Congress of Racial Equality
AbbreviationCORE
Formation1942 (1942)
PurposeTo bring about equality for all people regardless of race, creed, sex, age, disability, sexual orientation, religion or ethnic background.
HeadquartersLas Vegas, Nevada, United States[1]
Websitethecongressofracialequality.org

History

Founding

CORE was founded in Chicago, Illinois, in March 1942. The organization's founding members included James Leonard Farmer Jr., Anna Pauline "Pauli" Murray, George Mills Houser, Elsie Bernice Fisher and Homer A. Jack.

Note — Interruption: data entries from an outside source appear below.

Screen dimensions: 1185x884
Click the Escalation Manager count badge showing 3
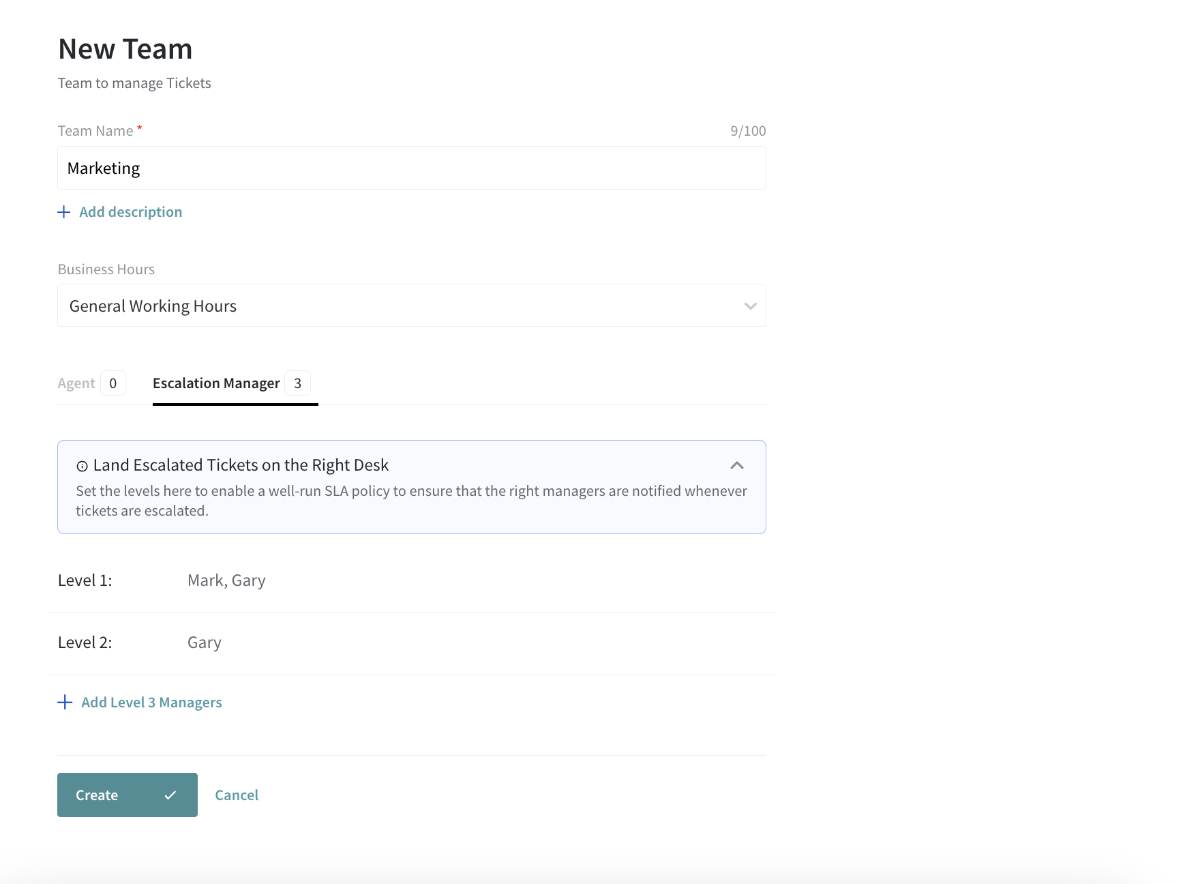pyautogui.click(x=297, y=383)
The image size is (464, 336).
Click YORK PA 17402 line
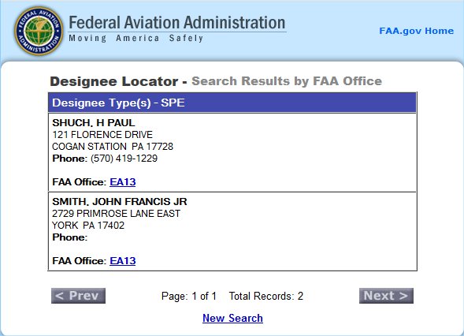[88, 226]
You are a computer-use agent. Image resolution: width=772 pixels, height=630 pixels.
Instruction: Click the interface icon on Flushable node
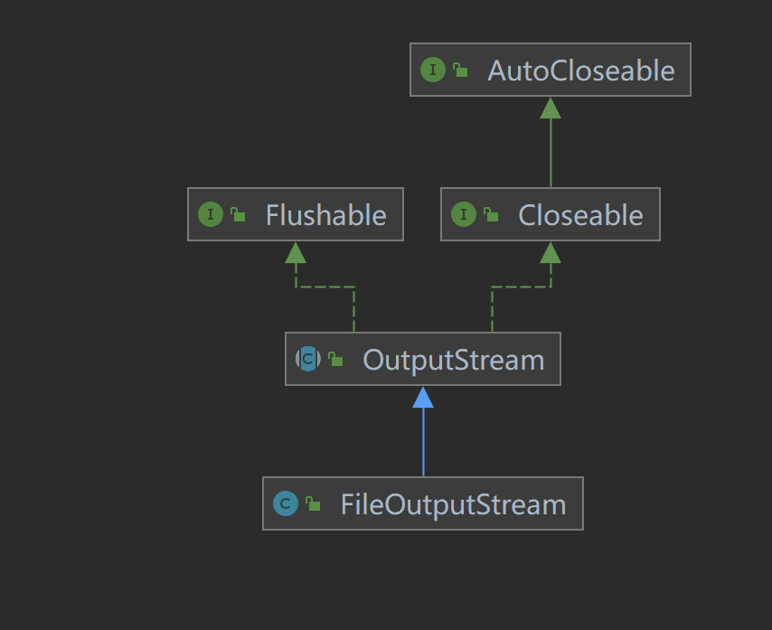(211, 214)
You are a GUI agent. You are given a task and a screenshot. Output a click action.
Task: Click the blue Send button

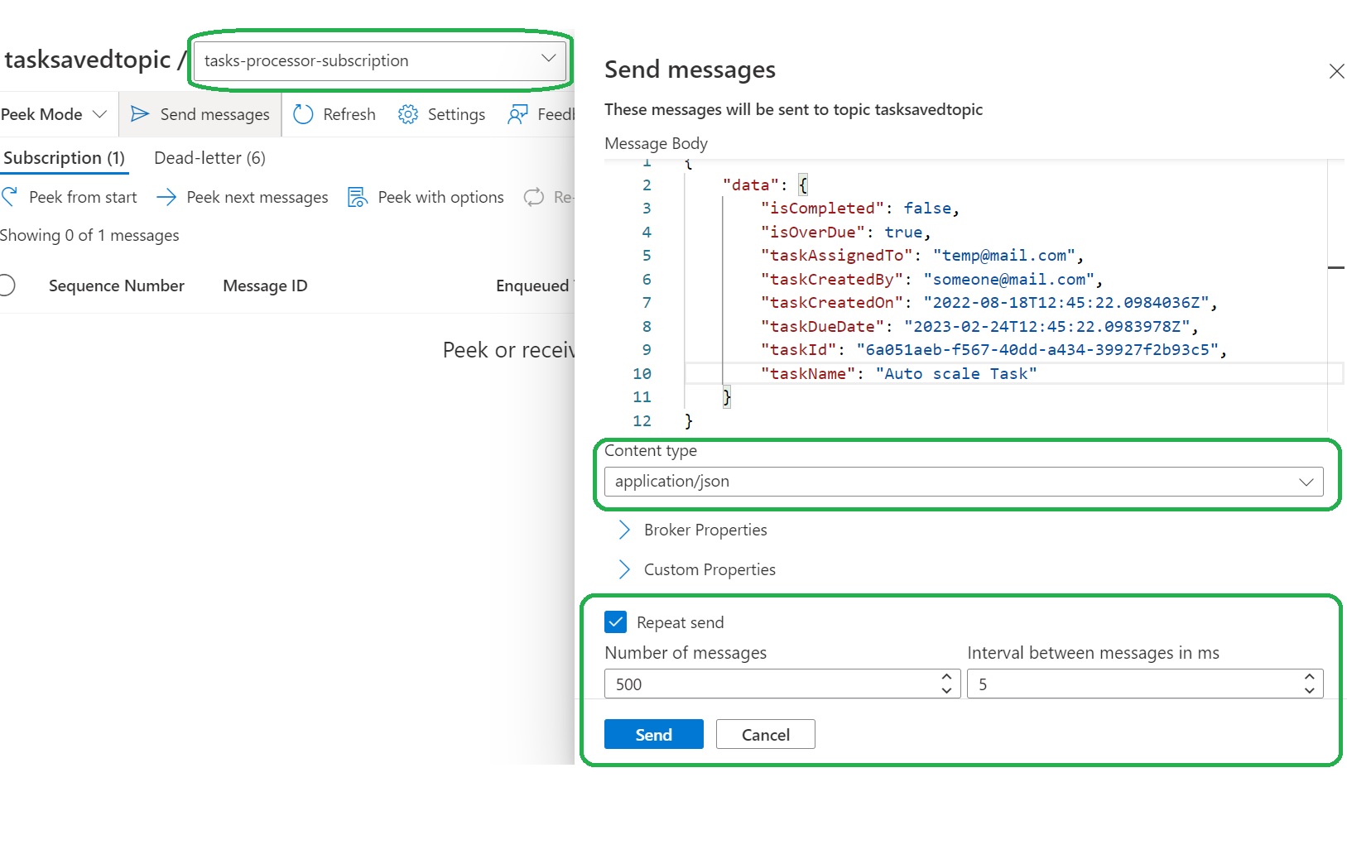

Of the 50 original founding members, 28 were men and 22 were women, roughly one-third of them were Black and the other two-thirds white.[3][4] Bayard Rustin, while not a founding member of the organization, was (as Farmer and Houser later noted) "an uncle to CORE" and provided it with significant support. The group had evolved out of the pacifist Fellowship of Reconciliation, and sought to apply the principles of nonviolence as a tactic against racial segregation.[5] The group was inspired by Indian nationalist leader Mahatma Gandhi's support for nonviolent resistance.[6] Indian writer and journalist Krishnalal Shridharani, who was known as a vibrant and theatrical public speaker, had been a protege of Gandhi—being jailed with him in the Salt March—and whose 1939 book War Without Violence heavily influenced the organization.[7] During the period in which CORE was founded, Gandhi's leadership of the independence movement in India against British colonial rule was reaching its apogee; CORE sought to apply the nonviolent anti-colonial tactics pioneered by Gandhi and his followers to successfully challenge racial segregation and racism in the United States through civil disobedience.[8][4][9]

In accordance with CORE's constitution and bylaws, in the early and mid-1960s, chapters were organized on a model similar to that of a democratic trade union, with monthly membership meetings, elected and usually unpaid officers, and numerous committees of volunteers. In the South, CORE's nonviolent direct action campaigns opposed "Jim Crow" segregation and job discrimination, and fought for voting rights. Outside the South, CORE focused on discrimination in employment and housing, and also in de facto school segregation. "Jim Crow" laws are laws that enforce racial segregation and discrimination in the United States.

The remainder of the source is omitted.